This is what an empty public space in Harrisburg, Pennsylvania looks like.
Yes, it’s taken from Google Images, because we weren’t there. Neither was anybody else this past Monday night, because the Tea Party Patriots, in conjunction with NumbersUSA and other anti-immigrant groups, completely failed to hold a rally they’d been planning there.
Just a few weeks ago, Tea Party Patriots (TPP) co-founder was quoted in this Breitbart piece announcing anti-immigrant town halls being planned in Harrisburg, Pennsylvania; Ohio; Dallas, Texas; and South Carolina this August. Now those events have disappeared from their website.
Similarly, the Black American Leadership Alliance is scheduled to hold a series of anti-immigrant rallies in a few different states on September 7. Up until recently, eight events were scheduled to be held in as many states. But overnight, half of the events were cancelled, and now only four are still in the works. Paul Arnold, one of the group’s organizers, even complained in a Facebook post (that he later deleted) that it was just too hard to find enough interest, and organizers.
When the Atlantic’s Molly Ball tried to figure out what happened to these events, Roy Beck of NumbersUSA—amazingly—told her that his group “did not try to organize anything massive” against immigration for August recess, though he had previously told her just the opposite. He also claimed that the reason why nobody attended a widely-mocked Steve King rally this month in Richmond was because it was set in an African-American party of the city*.

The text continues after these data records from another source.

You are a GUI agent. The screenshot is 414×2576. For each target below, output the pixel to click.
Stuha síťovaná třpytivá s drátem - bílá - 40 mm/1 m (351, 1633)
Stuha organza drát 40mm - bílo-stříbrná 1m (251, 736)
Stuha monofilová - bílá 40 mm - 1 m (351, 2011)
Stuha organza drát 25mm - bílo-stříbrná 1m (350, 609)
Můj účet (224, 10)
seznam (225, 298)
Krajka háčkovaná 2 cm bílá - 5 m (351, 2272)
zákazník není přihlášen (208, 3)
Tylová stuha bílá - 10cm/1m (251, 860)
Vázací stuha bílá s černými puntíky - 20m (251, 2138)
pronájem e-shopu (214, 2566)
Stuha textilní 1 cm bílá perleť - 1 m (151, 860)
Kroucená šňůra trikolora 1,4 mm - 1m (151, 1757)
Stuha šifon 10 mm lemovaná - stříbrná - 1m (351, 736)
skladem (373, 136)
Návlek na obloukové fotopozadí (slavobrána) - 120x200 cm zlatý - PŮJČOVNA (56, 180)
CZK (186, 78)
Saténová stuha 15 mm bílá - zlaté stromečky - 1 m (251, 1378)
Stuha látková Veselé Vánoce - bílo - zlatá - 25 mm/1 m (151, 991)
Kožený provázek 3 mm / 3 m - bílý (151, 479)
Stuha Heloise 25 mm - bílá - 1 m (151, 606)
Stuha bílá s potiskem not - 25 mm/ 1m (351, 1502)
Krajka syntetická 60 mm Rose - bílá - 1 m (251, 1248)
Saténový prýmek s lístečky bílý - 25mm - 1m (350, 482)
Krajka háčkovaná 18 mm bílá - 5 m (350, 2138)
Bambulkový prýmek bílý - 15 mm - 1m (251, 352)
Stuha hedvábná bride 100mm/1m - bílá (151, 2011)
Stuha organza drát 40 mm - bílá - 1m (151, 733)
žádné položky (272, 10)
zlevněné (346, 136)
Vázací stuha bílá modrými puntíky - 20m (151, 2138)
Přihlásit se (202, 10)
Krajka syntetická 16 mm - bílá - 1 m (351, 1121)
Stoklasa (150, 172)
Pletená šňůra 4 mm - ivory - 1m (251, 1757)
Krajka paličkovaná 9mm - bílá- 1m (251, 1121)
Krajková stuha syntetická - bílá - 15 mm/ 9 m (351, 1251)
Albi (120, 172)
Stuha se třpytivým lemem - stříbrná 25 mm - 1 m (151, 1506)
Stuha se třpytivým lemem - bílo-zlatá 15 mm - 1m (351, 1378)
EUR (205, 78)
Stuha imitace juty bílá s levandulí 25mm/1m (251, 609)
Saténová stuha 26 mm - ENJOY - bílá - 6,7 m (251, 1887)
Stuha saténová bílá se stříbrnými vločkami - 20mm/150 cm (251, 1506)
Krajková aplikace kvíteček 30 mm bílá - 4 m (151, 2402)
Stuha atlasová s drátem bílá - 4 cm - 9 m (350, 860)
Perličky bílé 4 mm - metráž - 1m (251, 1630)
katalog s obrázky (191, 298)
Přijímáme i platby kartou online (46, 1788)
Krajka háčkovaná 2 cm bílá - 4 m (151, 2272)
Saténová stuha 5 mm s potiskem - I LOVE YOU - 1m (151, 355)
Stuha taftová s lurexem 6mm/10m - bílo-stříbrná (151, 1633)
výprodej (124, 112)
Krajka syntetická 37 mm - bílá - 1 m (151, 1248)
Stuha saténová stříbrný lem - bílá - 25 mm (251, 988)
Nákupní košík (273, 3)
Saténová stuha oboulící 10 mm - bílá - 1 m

Opponents of immigration reform have in recent days been claiming that there is no impetus for Congress to move forward with immigration reform, because supporters have not demonstrated that they want it badly enough this August. Excuse me? By the time recess is over, advocates of reform will have held more than 500 events in dozens of different states. You can view some of the pictures here, here, here, here, here, here, and here. How many events has the opposition held?
As an article in The Week pointed out last Friday, immigration reform advocates aren’t the only ones with something to prove this summer. We once estimated that there is a sizable contingent of “vote no, pray yes” who want immigration reform to pass but are not sure they can take the heat if they vote in favor. If Tea Party conservatives can’t even mobilize against immigration reform this summer, how are they going to mobilize state-by-state efforts to primary sitting Congressmembers out of office?
The iconic picture of the immigration reform opponents’ efforts this summer is Steve King, alone in a gazebo speaking to a mostly-empty public park. And that’s the guy John Boehner is afraid of?
* From Molly Ball’s piece: As for the poorly attended Richmond rally, Beck acknowledged it was disappointing, but blamed the lack of turnout on a bad location choice. “We picked a spot that, it turns out, has the highest homicide rate in the city, and apparently a lot of people were afraid to come,” he said. Beck seemed to associate this danger with the African-American population: “We wanted to be there at a place where we could talk about the huge population of descendants of slavery who have never yet been part of the American Dream,” he said. “But sometimes passion and principles get in the way of practicality.”